* _Work request_: Lines before the one containing "Click the filter icon on Group name column" are excluded; print that line and every line after it through the end of the material below, exactly.

* _Available records_:
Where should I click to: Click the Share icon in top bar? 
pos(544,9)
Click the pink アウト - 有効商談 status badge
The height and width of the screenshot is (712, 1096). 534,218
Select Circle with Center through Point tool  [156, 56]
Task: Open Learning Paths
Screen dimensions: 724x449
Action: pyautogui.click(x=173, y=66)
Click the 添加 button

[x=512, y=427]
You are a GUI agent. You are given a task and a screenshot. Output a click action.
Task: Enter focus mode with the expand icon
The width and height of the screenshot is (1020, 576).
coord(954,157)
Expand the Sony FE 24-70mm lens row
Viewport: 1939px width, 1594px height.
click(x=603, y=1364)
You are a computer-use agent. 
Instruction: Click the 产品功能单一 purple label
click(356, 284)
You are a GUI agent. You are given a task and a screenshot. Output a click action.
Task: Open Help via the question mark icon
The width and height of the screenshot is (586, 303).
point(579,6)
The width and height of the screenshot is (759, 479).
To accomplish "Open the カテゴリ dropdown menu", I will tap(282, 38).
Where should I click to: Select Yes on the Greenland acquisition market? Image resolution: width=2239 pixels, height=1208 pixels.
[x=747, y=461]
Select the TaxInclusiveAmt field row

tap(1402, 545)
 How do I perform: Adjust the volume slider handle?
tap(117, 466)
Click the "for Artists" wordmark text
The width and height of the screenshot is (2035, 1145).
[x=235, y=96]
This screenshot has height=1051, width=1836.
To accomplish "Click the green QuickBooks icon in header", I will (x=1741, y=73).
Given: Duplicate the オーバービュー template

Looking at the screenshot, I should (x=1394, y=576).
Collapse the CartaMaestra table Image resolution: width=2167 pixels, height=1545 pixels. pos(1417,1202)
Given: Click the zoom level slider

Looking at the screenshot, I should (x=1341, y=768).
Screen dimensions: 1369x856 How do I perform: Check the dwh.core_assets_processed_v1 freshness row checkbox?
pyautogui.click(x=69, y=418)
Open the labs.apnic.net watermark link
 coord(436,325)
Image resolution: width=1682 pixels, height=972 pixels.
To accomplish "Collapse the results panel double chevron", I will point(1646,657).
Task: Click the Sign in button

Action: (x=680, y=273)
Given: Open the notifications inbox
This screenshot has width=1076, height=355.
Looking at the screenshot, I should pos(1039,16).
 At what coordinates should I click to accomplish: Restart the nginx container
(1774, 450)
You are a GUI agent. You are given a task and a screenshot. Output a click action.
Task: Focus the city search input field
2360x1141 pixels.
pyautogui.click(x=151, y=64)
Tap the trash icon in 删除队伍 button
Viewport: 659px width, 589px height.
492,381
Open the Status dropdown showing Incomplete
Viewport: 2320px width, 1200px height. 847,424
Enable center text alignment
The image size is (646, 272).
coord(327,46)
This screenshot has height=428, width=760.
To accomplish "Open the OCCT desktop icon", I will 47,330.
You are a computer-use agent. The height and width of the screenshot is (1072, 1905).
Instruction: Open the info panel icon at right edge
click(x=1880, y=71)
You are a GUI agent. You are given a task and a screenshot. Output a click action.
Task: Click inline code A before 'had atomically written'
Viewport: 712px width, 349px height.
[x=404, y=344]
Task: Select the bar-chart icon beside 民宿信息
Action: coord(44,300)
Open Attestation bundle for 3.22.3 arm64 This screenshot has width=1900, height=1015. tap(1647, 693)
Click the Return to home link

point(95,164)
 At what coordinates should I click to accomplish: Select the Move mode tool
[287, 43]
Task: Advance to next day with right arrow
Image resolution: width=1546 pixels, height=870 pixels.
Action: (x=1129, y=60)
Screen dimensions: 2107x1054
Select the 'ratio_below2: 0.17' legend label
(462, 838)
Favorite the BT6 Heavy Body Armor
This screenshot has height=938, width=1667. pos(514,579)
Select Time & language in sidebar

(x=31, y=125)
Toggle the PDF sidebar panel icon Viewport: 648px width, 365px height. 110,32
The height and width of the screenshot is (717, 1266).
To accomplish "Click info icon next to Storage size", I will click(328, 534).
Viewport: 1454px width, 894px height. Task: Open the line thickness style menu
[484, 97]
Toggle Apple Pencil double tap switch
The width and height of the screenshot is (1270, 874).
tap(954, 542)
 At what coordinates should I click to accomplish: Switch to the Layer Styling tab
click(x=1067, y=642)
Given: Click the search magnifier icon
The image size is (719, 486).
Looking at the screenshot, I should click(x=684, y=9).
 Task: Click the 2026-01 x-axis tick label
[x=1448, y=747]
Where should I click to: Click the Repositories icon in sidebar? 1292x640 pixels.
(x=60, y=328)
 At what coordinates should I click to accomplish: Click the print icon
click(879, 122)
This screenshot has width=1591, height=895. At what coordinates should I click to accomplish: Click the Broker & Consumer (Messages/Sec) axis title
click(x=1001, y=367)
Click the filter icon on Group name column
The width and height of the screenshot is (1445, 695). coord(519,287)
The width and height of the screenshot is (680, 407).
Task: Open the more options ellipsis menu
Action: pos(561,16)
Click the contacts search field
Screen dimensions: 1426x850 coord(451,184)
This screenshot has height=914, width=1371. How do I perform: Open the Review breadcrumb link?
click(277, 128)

* _Written reply_:
Click the filter icon on Group name column
The width and height of the screenshot is (1445, 695). coord(519,287)
The width and height of the screenshot is (680, 407).
Task: Open the more options ellipsis menu
Action: pos(561,16)
Click the contacts search field
Screen dimensions: 1426x850 coord(451,184)
This screenshot has height=914, width=1371. How do I perform: Open the Review breadcrumb link?
click(277, 128)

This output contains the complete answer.